Insbesondere gemäß Art. 2 des Gesetzes Nr. 895/1967, geändert durch Gesetzesdekret vom 26. Oktober 2010, Nr. 204, das ist zu erwarten „Wer aus irgendeinem Grund illegal Waffen oder Teile davon, Munition, Sprengstoffe, aggressive Chemikalien und im vorherigen Artikel genannte Geräte besitzt, wird mit einer Freiheitsstrafe von einem bis acht Jahren und einer Geldstrafe von 3.000 bis 20.000 Euro bestraft.“. Die Kunst. 7 gibt das dann vor „Die in den vorstehenden Artikeln jeweils festgelegten Strafen werden um ein Drittel herabgesetzt, wenn sich die darin vorgesehenen Tatsachen auf gewöhnliche Schusswaffen oder Teile davon beziehen, die für den Gebrauch geeignet sind, im Sinne von Artikel 44 des Königlichen Erlasses vom 6. Mai 1940, Nr. . 635. Die im Strafgesetzbuch vorgesehenen Strafen für Verstöße gegen die Vorschriften über Waffen, die nicht unter dieses Gesetz fallen, werden verdreifacht. In jedem Fall darf die Haftdauer nicht weniger als drei Monate betragen.“.

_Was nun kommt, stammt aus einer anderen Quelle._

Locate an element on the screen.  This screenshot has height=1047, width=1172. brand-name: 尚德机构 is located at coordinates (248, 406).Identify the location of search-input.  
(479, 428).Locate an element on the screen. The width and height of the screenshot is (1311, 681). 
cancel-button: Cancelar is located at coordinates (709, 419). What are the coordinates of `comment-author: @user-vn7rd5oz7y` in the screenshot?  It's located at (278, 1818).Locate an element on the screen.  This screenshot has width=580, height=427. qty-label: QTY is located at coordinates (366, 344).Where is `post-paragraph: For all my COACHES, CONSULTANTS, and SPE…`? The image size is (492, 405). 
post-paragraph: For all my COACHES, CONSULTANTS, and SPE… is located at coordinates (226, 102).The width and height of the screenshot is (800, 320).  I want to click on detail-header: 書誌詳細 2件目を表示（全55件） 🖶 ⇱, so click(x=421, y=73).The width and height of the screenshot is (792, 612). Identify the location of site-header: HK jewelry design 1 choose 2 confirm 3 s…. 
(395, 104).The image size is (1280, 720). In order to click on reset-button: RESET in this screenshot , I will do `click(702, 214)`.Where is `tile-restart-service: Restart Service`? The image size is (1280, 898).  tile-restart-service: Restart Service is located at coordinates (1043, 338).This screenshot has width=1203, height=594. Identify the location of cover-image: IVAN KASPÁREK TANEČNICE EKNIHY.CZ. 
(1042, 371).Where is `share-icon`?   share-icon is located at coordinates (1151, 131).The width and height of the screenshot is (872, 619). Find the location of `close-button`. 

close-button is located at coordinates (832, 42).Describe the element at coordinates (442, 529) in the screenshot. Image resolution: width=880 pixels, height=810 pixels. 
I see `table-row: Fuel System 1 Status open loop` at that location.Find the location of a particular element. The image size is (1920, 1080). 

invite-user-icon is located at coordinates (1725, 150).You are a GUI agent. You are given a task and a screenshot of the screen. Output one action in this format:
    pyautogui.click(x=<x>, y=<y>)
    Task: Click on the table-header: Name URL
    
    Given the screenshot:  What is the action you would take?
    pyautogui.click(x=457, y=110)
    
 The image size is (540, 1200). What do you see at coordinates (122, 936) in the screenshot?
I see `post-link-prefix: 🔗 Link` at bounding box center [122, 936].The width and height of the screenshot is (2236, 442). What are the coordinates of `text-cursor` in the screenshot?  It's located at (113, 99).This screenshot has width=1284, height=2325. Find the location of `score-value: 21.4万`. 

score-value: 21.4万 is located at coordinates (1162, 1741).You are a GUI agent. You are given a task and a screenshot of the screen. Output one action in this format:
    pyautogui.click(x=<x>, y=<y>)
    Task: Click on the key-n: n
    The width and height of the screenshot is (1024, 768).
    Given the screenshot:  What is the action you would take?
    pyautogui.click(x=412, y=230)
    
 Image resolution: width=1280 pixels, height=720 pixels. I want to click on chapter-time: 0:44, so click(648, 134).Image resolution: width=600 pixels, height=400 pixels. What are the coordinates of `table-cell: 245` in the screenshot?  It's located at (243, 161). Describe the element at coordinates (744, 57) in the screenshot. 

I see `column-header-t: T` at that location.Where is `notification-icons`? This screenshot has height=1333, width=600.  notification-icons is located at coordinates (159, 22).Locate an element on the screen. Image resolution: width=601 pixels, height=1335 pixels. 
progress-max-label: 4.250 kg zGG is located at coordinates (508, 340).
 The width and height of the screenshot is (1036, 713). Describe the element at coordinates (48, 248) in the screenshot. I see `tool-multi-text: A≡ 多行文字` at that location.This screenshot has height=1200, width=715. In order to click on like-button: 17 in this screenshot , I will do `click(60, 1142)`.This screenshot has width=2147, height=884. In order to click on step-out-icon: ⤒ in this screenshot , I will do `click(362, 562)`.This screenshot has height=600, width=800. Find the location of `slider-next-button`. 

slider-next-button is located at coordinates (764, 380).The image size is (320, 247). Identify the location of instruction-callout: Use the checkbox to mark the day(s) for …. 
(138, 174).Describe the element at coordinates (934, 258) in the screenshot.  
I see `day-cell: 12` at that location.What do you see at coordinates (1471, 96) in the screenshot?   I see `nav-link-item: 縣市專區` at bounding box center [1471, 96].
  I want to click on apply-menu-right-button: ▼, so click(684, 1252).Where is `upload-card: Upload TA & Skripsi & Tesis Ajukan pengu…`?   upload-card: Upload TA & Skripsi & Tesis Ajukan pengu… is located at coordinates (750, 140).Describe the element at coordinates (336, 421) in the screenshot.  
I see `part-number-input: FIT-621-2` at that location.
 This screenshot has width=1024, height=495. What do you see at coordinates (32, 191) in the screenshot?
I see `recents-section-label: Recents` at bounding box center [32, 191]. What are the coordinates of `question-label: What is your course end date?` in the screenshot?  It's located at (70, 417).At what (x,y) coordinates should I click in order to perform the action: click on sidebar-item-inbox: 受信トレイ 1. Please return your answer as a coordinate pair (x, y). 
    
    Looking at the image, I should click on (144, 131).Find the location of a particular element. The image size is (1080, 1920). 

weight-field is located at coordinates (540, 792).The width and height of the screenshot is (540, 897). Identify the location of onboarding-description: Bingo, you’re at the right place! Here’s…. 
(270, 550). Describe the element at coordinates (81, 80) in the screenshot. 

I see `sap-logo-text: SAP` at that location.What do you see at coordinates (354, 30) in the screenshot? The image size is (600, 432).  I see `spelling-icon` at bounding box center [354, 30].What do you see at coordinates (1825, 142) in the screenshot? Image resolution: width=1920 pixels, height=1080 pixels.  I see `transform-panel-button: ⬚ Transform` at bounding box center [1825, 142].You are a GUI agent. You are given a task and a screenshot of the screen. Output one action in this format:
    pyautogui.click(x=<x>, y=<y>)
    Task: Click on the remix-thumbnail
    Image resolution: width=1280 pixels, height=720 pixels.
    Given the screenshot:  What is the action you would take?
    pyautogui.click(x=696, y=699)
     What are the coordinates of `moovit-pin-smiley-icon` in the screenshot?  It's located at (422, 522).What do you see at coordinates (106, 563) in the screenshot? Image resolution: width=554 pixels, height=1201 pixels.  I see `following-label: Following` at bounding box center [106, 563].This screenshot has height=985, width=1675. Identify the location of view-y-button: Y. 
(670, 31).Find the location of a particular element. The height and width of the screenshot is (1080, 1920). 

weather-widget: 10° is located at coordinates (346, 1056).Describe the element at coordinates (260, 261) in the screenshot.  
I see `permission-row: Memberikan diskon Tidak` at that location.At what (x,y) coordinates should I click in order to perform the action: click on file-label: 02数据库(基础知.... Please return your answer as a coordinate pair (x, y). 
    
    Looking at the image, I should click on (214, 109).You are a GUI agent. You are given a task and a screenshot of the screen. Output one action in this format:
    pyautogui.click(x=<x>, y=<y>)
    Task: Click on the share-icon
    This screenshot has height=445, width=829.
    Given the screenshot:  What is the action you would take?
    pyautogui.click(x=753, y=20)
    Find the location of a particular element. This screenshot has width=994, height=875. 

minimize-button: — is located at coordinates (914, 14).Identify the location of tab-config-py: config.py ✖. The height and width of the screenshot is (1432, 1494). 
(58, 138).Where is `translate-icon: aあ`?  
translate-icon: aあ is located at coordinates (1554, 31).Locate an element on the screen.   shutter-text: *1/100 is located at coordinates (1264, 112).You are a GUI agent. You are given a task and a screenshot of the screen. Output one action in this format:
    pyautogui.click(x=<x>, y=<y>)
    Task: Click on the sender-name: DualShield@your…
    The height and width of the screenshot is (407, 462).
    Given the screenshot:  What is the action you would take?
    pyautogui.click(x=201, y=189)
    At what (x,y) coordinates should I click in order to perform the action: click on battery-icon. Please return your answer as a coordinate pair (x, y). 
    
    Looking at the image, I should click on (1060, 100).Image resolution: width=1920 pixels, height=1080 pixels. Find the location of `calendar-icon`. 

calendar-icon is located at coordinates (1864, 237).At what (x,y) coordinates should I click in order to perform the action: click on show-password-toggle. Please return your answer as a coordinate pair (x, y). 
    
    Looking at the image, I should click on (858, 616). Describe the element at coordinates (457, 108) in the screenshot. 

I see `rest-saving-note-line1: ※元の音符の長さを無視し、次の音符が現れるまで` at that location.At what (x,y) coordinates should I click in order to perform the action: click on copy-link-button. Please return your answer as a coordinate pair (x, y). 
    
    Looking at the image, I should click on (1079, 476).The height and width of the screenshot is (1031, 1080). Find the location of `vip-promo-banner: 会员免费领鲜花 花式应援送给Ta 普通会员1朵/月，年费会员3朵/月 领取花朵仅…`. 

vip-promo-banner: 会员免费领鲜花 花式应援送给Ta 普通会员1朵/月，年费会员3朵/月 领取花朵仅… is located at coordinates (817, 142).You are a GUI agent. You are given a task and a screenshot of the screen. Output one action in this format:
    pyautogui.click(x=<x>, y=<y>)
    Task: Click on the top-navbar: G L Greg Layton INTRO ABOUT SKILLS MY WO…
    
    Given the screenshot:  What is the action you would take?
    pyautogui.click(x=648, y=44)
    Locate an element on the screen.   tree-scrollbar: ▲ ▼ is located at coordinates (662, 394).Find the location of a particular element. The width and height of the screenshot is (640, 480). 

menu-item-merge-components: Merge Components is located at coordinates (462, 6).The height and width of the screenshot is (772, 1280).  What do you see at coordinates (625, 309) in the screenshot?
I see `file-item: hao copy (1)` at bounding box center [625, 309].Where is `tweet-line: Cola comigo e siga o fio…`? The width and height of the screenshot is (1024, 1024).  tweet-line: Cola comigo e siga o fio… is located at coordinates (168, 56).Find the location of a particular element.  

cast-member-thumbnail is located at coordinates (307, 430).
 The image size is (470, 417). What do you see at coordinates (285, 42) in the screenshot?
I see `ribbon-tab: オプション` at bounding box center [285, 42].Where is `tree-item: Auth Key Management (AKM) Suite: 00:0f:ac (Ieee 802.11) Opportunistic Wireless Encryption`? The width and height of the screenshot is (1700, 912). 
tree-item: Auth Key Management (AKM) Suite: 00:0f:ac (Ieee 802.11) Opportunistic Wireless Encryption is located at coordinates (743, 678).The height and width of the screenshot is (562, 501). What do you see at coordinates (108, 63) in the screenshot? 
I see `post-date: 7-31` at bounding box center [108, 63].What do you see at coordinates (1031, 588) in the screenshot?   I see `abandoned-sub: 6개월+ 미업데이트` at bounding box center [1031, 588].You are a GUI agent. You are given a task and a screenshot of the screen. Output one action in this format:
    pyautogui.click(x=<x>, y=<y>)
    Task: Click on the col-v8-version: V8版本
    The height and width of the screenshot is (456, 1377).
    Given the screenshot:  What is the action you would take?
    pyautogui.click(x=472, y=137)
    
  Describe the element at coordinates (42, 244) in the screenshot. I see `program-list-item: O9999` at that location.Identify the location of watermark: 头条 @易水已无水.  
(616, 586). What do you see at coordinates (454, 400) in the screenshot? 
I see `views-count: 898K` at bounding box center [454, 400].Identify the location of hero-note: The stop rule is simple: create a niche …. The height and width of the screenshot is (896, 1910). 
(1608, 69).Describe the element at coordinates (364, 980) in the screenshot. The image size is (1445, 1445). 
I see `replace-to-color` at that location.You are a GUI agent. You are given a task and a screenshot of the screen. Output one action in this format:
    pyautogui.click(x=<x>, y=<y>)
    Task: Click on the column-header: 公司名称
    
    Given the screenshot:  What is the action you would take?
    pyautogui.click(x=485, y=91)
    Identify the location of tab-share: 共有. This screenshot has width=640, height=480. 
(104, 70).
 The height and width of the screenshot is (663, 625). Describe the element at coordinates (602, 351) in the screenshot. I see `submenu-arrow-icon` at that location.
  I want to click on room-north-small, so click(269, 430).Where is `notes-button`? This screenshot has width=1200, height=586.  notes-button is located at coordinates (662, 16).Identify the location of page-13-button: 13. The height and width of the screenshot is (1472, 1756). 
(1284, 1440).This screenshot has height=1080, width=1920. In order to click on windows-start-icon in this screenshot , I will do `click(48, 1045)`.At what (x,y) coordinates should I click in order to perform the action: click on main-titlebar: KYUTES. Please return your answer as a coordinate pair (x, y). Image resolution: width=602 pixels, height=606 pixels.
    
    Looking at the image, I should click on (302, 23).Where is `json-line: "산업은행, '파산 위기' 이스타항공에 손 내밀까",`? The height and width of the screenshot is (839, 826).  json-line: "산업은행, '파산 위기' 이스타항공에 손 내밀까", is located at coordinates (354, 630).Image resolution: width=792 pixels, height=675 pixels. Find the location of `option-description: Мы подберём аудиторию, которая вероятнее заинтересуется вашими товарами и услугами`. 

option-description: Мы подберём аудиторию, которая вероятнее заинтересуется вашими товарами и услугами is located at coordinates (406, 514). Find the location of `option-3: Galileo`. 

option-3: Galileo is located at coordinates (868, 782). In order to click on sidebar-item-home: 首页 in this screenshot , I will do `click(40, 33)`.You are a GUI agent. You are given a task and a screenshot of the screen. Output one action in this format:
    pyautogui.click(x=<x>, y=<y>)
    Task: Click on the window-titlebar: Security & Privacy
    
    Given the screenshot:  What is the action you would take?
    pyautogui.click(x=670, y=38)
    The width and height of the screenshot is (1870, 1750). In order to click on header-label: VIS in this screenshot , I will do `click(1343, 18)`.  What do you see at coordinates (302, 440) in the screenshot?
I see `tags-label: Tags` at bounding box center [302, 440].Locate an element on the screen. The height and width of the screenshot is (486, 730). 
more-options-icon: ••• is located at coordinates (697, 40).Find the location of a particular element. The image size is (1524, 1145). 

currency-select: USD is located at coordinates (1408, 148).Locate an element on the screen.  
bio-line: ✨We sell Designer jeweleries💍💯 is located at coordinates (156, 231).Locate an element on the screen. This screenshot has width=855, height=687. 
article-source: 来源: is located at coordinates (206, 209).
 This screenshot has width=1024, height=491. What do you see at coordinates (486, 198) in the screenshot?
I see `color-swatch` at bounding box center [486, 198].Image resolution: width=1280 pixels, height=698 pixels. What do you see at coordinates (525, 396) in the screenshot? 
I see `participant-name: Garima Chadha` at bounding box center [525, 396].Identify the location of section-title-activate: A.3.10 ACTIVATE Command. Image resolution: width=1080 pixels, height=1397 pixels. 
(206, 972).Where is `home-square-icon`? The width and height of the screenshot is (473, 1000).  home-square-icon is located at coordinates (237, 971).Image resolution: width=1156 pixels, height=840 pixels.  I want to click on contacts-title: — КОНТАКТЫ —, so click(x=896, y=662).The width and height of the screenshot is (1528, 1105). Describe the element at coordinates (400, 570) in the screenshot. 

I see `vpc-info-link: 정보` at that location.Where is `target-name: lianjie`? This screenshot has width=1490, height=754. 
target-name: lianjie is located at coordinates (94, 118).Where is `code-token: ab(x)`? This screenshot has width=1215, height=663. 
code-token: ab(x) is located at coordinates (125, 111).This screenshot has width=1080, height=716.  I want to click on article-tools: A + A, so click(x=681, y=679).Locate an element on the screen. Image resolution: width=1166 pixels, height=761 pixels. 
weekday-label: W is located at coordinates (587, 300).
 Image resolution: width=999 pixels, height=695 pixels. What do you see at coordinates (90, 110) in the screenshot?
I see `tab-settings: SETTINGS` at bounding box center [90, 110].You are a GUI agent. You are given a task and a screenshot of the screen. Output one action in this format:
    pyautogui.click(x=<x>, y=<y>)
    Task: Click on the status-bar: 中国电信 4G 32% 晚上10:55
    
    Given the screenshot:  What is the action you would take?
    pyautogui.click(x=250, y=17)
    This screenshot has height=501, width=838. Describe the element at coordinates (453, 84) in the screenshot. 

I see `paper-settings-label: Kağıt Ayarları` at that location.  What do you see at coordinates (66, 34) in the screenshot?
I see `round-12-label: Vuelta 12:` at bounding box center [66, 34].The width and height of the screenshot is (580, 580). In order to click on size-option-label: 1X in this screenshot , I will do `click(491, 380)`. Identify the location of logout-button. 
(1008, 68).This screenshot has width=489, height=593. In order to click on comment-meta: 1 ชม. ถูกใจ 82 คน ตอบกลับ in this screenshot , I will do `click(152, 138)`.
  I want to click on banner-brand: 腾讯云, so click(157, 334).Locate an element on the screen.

3. Was passiert nach der Denunziation, je nachdem, ob der Erbe beschließt, die Waffen zu behalten oder nicht?

Sobald die Meldepflicht zwingend erfüllt ist, kann der Erbe selbstverständlich entscheiden, ob er die Waffen behält oder nicht.

Im ersten Fall muss er, sofern er nicht bereits im Besitz einer Schusswaffenlizenz ist, diese beim örtlich zuständigen Polizeipräsidium beantragen, wenn er beabsichtigt, die Schusswaffen zu übertragen. Eine bloße Genehmigung reicht aus, wenn Sie lediglich beabsichtigen, den Aufbewahrungsort der Waffen zu ändern.

Im zweiten Fall kann er die Waffen nach der Meldung an Dritte verkaufen (im Besitz eines Waffenscheins oder einer Schusswaffenerlaubnis), die ihrerseits ihren Besitz unter Vorlage einer Kopie der Privatübertragung melden müssen Vereinbarung und Besitzbericht des Verkäufers; Oder der Erbe kann die Waffen verschrotten, indem er einen Antrag bei der Behörde für öffentliche Sicherheit stellt, die den Abzug veranlassen wird.

Schlussfolgerungen

Auch im Falle der Erbfolge unterliegt der Waffenbesitz daher besonderen und präzisen Regelungen unserer Rechtsordnung.

Daher ist es für die betroffenen Parteien gut, sich über die Verpflichtungen im Klaren zu sein, die sich aus den geltenden Vorschriften ergeben, und die – sehr erheblichen – Folgen nicht zu unterschätzen, die im Falle eines Verstoßes zu erwarten sind.